At the Sculpture City conference across town in the Saint Louis Central West End neighborhood at the Chase Park Plaza, Canadian-Mexican artist Rafael Lozano-Hemmer speaks to a group of artists, students and academics. “My work lives at the intersection of architecture and performance art,” he says adding: “It is just like a club: you set things up and hope people will come in and make it a scene. If they don’t, it’s okay. You move on and do something else.”

Elon Musk, African-born Canadian-American business magnate, investor and inventor who is currently the CEO of SpaceX and also Tesla Motors strikes Alan Edgewater as another fine example for failure fans. Both companies are dramatic illustrations of failing first thinks Alan.

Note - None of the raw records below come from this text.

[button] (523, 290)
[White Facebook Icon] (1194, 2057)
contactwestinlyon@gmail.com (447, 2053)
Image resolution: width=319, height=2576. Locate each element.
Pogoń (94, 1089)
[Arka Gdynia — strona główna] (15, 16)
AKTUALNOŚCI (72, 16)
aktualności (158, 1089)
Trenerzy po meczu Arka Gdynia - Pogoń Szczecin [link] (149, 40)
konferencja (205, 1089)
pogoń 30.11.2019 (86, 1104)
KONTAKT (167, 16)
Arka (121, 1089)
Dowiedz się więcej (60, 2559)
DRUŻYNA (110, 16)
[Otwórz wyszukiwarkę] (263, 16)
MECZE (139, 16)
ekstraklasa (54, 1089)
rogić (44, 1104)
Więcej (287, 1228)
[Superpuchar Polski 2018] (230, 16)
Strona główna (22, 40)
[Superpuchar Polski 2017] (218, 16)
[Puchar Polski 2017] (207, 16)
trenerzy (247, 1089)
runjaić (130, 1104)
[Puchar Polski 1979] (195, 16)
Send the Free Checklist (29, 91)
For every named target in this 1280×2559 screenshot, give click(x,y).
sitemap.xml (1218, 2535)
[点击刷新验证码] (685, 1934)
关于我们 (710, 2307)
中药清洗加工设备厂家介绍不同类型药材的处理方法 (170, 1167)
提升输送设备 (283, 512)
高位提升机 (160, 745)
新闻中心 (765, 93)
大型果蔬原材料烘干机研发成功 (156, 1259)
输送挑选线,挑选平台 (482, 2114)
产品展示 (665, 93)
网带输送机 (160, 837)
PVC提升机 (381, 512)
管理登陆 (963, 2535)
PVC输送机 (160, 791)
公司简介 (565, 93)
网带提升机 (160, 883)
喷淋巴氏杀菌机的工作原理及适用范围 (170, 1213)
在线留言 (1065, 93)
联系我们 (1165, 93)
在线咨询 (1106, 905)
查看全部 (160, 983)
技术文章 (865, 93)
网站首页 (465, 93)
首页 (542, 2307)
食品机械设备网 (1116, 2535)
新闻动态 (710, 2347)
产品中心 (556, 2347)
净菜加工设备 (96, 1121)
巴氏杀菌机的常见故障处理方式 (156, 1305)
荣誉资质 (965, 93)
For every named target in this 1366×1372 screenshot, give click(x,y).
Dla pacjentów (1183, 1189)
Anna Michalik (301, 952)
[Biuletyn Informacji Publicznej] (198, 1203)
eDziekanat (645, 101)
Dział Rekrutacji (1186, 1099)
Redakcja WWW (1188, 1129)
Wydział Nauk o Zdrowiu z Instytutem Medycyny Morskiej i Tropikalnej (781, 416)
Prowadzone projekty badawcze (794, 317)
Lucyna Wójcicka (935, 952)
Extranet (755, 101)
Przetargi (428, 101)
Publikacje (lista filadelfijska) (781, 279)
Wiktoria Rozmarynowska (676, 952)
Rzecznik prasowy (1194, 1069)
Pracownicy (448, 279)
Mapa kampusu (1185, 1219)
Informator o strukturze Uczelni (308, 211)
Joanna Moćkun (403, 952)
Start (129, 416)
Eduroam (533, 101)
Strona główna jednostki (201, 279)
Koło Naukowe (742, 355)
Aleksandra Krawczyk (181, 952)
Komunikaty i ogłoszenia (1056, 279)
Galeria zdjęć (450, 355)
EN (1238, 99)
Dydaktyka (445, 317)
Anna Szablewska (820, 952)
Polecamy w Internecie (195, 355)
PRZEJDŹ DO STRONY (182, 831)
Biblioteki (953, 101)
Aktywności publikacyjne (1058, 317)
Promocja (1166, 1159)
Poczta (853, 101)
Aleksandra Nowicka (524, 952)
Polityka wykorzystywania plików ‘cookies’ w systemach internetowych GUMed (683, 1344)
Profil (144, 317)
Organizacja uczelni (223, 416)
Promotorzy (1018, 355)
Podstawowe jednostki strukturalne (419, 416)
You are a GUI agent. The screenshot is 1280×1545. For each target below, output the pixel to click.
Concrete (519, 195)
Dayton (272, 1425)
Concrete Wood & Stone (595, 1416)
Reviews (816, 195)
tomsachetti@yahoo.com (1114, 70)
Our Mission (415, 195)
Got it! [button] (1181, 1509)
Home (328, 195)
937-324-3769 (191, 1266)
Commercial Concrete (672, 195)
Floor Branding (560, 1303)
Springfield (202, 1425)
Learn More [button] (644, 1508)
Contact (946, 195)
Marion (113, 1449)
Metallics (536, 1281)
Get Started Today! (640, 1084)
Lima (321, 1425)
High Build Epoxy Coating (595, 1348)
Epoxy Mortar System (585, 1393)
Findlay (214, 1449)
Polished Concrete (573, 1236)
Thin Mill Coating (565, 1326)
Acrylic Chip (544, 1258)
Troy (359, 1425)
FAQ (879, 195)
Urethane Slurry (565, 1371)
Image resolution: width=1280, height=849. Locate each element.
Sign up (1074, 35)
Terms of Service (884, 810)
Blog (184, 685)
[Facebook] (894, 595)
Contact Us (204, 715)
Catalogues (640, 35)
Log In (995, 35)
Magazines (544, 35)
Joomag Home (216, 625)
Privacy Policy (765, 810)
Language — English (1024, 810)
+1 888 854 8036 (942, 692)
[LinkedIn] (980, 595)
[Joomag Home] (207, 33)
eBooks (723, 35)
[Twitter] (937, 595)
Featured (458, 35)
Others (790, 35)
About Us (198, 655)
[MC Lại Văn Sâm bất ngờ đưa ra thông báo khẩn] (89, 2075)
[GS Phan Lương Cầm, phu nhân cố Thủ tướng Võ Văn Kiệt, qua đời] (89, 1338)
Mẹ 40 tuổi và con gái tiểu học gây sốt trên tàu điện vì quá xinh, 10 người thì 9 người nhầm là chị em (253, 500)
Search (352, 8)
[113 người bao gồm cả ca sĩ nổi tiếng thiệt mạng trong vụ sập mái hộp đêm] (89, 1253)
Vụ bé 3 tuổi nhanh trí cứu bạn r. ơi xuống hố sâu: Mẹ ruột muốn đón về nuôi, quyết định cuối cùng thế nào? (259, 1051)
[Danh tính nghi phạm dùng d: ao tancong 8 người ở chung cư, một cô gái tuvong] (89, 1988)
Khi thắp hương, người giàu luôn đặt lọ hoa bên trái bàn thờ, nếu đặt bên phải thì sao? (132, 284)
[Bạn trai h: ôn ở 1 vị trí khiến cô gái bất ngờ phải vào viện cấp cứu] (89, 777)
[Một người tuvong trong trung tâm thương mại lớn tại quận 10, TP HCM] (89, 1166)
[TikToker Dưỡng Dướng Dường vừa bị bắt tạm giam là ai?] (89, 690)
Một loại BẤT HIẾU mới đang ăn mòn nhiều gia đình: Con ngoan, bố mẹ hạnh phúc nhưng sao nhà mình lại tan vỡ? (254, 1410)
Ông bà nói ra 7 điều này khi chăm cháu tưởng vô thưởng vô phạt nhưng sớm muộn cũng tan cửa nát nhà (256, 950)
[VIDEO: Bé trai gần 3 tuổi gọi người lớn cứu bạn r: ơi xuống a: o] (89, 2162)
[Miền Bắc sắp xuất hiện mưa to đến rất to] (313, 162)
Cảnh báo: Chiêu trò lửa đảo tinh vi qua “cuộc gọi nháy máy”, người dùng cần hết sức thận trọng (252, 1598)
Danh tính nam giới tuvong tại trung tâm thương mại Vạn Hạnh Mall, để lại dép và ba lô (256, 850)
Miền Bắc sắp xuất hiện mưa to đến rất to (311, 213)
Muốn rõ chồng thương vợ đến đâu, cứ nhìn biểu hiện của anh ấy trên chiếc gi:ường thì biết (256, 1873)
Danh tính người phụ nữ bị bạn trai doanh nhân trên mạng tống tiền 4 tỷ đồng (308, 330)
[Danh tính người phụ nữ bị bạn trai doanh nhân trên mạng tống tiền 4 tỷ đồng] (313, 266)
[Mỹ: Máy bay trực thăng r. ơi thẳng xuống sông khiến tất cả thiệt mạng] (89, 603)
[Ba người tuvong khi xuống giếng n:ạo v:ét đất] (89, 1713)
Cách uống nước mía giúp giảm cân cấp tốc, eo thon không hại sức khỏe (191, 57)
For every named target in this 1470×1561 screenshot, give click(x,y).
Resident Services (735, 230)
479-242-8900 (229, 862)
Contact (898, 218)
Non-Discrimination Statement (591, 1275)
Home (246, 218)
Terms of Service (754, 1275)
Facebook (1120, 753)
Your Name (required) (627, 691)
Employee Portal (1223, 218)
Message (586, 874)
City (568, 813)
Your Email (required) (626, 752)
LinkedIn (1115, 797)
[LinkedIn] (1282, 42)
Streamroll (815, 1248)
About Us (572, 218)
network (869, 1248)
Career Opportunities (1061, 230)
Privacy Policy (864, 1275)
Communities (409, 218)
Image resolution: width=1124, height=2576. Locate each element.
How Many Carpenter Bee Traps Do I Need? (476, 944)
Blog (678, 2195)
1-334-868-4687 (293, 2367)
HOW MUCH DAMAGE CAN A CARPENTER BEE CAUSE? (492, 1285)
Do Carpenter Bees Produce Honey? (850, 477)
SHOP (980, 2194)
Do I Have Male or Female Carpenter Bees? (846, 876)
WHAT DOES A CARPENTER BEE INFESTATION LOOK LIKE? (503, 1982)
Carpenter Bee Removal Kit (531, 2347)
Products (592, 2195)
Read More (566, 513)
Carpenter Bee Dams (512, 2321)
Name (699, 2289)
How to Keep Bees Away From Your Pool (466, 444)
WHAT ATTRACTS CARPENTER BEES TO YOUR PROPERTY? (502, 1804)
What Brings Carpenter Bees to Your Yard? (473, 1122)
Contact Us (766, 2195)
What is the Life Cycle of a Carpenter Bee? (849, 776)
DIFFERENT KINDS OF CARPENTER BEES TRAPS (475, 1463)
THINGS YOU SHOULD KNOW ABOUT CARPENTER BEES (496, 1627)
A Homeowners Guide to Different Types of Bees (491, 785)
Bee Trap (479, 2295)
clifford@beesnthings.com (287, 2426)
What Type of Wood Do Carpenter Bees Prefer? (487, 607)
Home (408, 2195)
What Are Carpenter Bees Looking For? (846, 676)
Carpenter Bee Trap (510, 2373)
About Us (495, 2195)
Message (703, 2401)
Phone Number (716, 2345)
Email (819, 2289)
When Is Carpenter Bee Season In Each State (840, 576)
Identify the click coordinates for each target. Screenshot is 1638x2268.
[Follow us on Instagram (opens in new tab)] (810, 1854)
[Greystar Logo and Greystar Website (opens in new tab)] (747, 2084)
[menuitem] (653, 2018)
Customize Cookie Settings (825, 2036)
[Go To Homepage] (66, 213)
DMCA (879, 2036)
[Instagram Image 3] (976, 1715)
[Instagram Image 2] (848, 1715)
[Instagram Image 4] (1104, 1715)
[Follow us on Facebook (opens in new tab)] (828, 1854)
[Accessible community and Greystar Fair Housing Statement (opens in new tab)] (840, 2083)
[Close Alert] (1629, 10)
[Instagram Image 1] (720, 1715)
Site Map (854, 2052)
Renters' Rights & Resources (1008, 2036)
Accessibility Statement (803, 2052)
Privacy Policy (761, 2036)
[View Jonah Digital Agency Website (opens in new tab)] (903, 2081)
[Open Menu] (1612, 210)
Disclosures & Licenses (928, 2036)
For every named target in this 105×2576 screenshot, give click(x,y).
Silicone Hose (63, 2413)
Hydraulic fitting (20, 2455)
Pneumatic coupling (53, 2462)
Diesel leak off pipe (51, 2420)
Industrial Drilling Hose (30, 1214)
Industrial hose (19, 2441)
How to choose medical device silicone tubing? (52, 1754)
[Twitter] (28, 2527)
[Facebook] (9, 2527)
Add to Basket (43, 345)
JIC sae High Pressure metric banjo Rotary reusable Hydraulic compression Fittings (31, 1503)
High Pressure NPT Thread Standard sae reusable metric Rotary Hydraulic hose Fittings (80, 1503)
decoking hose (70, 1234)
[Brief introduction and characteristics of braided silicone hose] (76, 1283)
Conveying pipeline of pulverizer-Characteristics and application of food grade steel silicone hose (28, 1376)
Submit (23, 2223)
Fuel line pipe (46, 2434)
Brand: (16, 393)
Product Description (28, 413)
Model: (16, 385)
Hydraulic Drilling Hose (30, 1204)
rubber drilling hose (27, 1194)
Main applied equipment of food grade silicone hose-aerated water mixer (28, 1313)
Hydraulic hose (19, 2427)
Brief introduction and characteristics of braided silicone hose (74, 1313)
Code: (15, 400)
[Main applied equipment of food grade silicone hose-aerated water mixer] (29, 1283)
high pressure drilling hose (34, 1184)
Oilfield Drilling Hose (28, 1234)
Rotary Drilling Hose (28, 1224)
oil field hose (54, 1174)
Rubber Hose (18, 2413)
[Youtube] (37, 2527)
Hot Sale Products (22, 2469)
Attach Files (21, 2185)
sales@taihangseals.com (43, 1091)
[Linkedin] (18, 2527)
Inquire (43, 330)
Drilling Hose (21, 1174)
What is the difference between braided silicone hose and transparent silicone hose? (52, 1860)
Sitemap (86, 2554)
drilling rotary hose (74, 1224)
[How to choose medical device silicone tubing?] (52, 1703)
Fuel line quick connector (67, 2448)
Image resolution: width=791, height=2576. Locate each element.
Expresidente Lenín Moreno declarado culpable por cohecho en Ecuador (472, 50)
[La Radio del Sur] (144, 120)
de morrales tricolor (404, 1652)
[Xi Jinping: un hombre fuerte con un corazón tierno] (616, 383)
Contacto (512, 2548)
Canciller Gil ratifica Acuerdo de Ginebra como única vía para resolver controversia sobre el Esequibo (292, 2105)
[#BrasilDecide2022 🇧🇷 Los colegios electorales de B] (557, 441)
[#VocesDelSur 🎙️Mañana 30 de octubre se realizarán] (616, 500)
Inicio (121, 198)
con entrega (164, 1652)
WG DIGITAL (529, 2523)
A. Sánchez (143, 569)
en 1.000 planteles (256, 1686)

The local bookseller, Left Bank Books with a corner location in the heart of the Central West End is selling all three of Alan Edgewater’s Books with a prominent window display that includes the Abraham Lincoln #failurefirst Push Pin Studios style poster. On display, adjacent to It isn’t easy being anybody, You can’t give 110% and Negative Space are two other recent book releases: The Rise, The Gift of Failure and the Search for Mastery by Sarah Lewis and The Up Side of Down, Why Failing well is the Key to Success by Megan McArdle.


Alan Edgewater feels he is riding a wave but continues to fiddle with his body of work ostensibly preparing for the next show. He knows the power of storytelling. He also knows that he is only as good as his last movie (or book, or keynote, or seminar). Still, he knows he must forge ahead to stay ahead of the curve.